Expect more of the same — particularly as buyers weigh the real, not hypothetical, earnings accretion of each target. While ad tech M&A is back, its growth is at a slow and steady rate, still with strategic appetite, even if it’s less exciting for headline writers.  

That fourth-quarter rush…

However, none of this means public-market ambition has died. If anything, MNTN’s May initial public offering briefly rekindled hopes that high-quality assets can list again, even if investors now demand profitability and transparency over pure top-line momentum. Meanwhile, Mediaocean (which took Innovid in the opposite direction via its late 2024/early 2025 acquisition) tops the list of hotly tipped potential candidates once the ad tech IPO window reopens.

Related Insights

IPO windows can open for the right stories, but they’re narrow and selective. That dynamic further funnels many would-be issuers toward selling to strategic buyers or private equity — hence 2025’s median deal looks smaller than 2021’s.  

Meanwhile, the Fed’s September interest-rate cut — its first of 2025 — gives dealmakers plausible hope for year-end acceleration. If you’re an investment banker in this sector, that means “reach-for-the-Adderall” season, with several scaled PE shops likely looking at aging 2021-vintage positions and hoping for an exit. 

Watch Apollo in particular: after Digiday reporting earlier in the year that it was fielding offers for Yahoo’s demand-side platform, the WSJ says it’s also exploring a sale of AOL — that could spark secondary knock-ons.

Numbers to know

The results of a LinkedIn survey of the Digiday audience, which asked, “Which remedy do you think is most likely to be handed down in the Google antitrust trial?” Of the 52 who answered, here are the results:

  • 35%: Divest AdX/DFP
  • 17%: Open up auction logic/data 
  • 37%: Pay a fine, nothing more 
  • 12%: Limit self-preferencing 

What we’ve covered

Amazon is dialing up its DSP in pact with SiriusXM 

Amazon Ads is continuing its expansion across streaming and audio ads, as the e-commerce giant accelerates its rivalry with incumbents in the programmatic advertising sector, through a deal between its demand-side platform and SiriusXM. 

WPP client Dell Technologies is rolling out its global in-housing initiative

Dell Technologies is implementing an in-house approach to its global media-buying operations, estimated to be more than $500 million annually, as part of a strategy that will alter its relationships with partners. 

What we’ve heard

“Magnite has now filed suit against Google, following OpenX and PubMatic. Seems like a logical move for all… Should SSPs share legal awards with their customers?”

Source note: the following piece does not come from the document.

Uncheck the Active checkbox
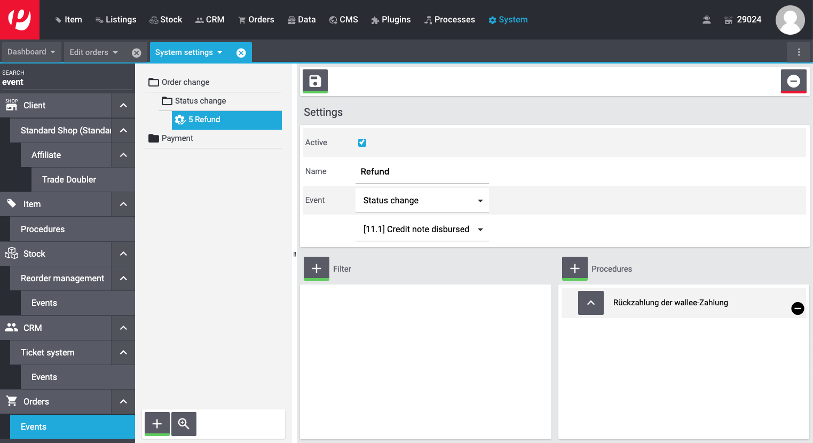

– Former PubMatic C-suite executive Jeffrey Hirsch ponders the potential outcome of the three adjacent lawsuits connected to Google’s ad tech antitrust trial.

What we’re reading

YouTube has a new strategy to win over Spotify’s audio-first podcasters using AI

YouTube is pushing into video podcasts with new AI tools. Starting next year, select US podcasters can turn transcripts into 30–60 second clips using Google’s Veo AI, easing entry for audio-first creators. The goal: attract podcasters lacking video skills and strengthen YouTube’s dominance over Spotify and Apple.

U.S. panel probes Huawei affiliate’s shared location with Nvidia

U.S. lawmakers are asking Futurewei, a subsidiary of the blacklisted Chinese firm Huawei Technologies Co., to explain why it shared buildings in Silicon Valley with Nvidia Corp., thrusting the US chipmaker into the crossfire of an investigation into possible Chinese espionage.

Magnite sues Google, alleging monopolistic behavior in ad exchanges 

Magnite follows up on earlier hints to serve Google with charges related to its ad tech antitrust case, in a move that brings it in line with OpenX and PubMatic. This came a day after Penske Media made a similar move. 

Dentsu teams with Index Exchange, Chalice AI for ‘NextGen’ programmatic

Dentsu has announced a partnership with supply-side ad serving platform Index Exchange and Chalice AI that’s designed to significantly enhance Dentsu’s programmatic planning and buying capabilities across Europe.